I was sitting in my car in bumper-to-bumper traffic and I was not happy about it. I was due into my office for a 9 a.m. meeting and I knew I would never make it on time. All sorts of thoughts started to run through my head. Wasn’t I a fool for not leaving enough time for my drive? What if my boss reprimanded me for being late, or worse yet, fired me? Why shouldn’t I be on time when my co-workers were going to be? As my mind raced from one thought to the next, I started to get a headache. My heart was thumping and the back of my neck was beginning to sweat. All in all, I felt terrible.
We’ve all been in situations where things don’t go according to plan. But that’s not what is important.
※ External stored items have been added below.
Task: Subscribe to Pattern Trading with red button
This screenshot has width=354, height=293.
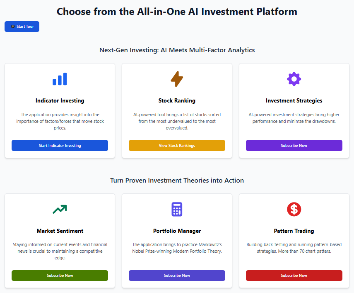Action: [x=294, y=276]
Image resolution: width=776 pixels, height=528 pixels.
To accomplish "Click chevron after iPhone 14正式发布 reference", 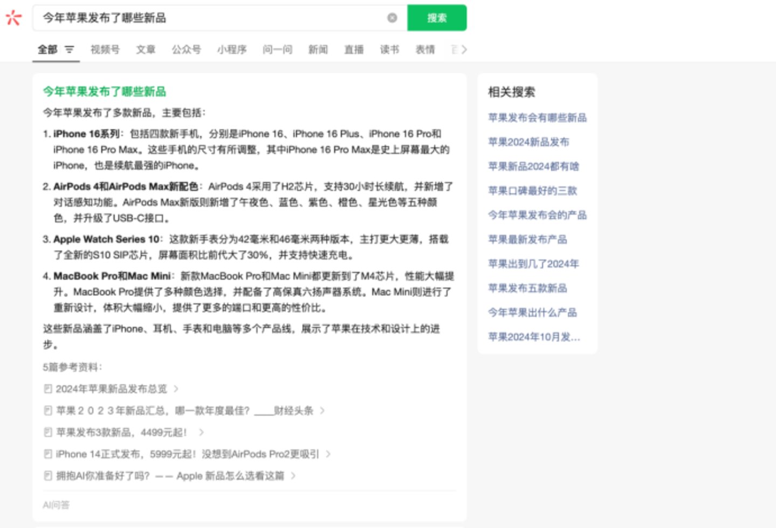I will tap(328, 454).
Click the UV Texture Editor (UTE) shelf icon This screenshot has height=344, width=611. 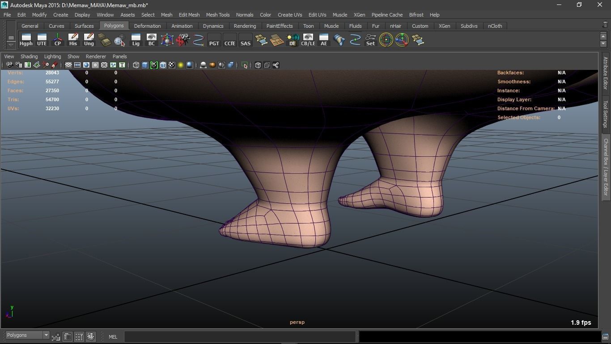42,40
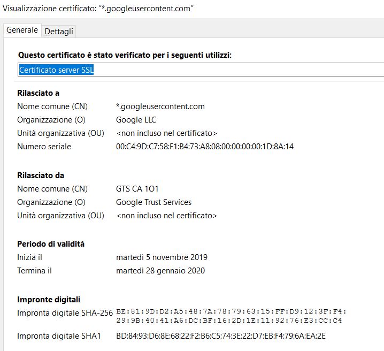Click the Rilasciato a section heading
Screen dimensions: 384x351
click(x=39, y=93)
What is essential is the way we talk to ourselves about these situations. Talking to ourselves negatively, like I was doing, can make us feel awful about ourselves and make a difficult situation worse. What if I had accepted the fact that I was going to be late and instead of worrying about the consequences and beating myself up over it, turned the experience into something positive? I could have switched on a news radio station and had something interesting to discuss with my co-workers when I arrived. I could have used the time to think about the things I was going to contribute to the meeting, so that I would have had something to tell my boss if I did arrive late. Or, I simply could have put on some music that I enjoyed and did some deep breathing while listening to it.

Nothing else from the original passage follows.